A group of research scientists led by Dr. Jing Cai investigated a cluster of Covid-19 cases associated with a shopping mall in Wenzhou, China that was shut down on January 22.

The investigators wanted to determine possible modes of virus transmission among the Covid-19 confirmed patients who may have been infected while shopping.

Using RT-PCR, the gold standard for Covid-19 detection, the research team monitored and traced close contacts of the confirmed Covid-19 patients. The researchers drew on the activities and whereabouts of the patients from onset, confirmatory of disease up to their release from the hospital.

The article reported that during January 19 through February 9, Covid-19 was diagnosed for 7 mall staff from floors B1 (basement 1) – 3 and for 10 mall customers. After doing contact tracing for the diagnosed patients, COVID-19 was confirmed for 11 persons. Sixteen patients had had direct contact with other patients or had gone shopping in the mall.

No patient reported close contact with the other patients, except for those who had visited floor 7. “The possibility of customers being infected from other sources cannot be excluded.
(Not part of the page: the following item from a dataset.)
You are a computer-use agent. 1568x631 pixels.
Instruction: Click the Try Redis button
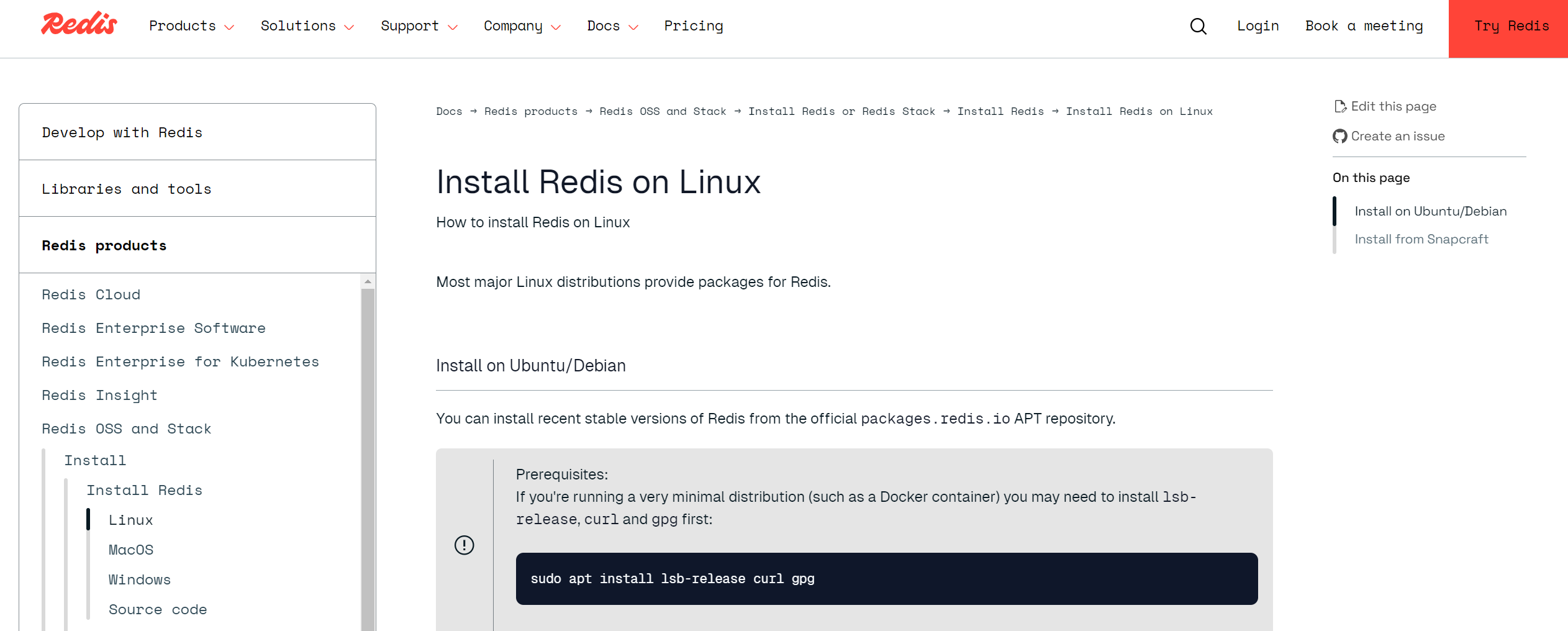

However, most customers reported early symptom onset in a concentrated time frame,” the authors wrote. “Our findings appear to indicate that low intensity transmission occurred without prolonged close contact in this mall; that is, the virus spread by indirect transmission.”

The abstract of their research states ‘Data indicated that indirect transmission of the causative virus occurred, perhaps resulting from virus contamination of common objects, virus aerosolization in a confined space, or spread from asymptomatic infected persons.’

Currently, extensive research is still lacking as to whether and how long can Covid-19 survive outside the host. The authors point out, however, that the Middle East respiratory syndrome coronavirus (MERS-CoV) can survive outside the body and stay infectious for as long as 60 minutes after aerosolization.

“Hence, the rapid spread of SARS-CoV-2 [the COVID-19 virus] in our study could have resulted from spread via fomites (e.g., elevator buttons or restroom taps) or virus aerosolization in a confined public space (e.g., restrooms or elevators),” they wrote. 

Cai J, Sun W, Huang J, Gamber M, Wu J, He G. Indirect virus transmission in cluster of COVID-19 cases, Wenzhou, China, 2020. Emerg Infect Dis. 2020 Jun [date cited].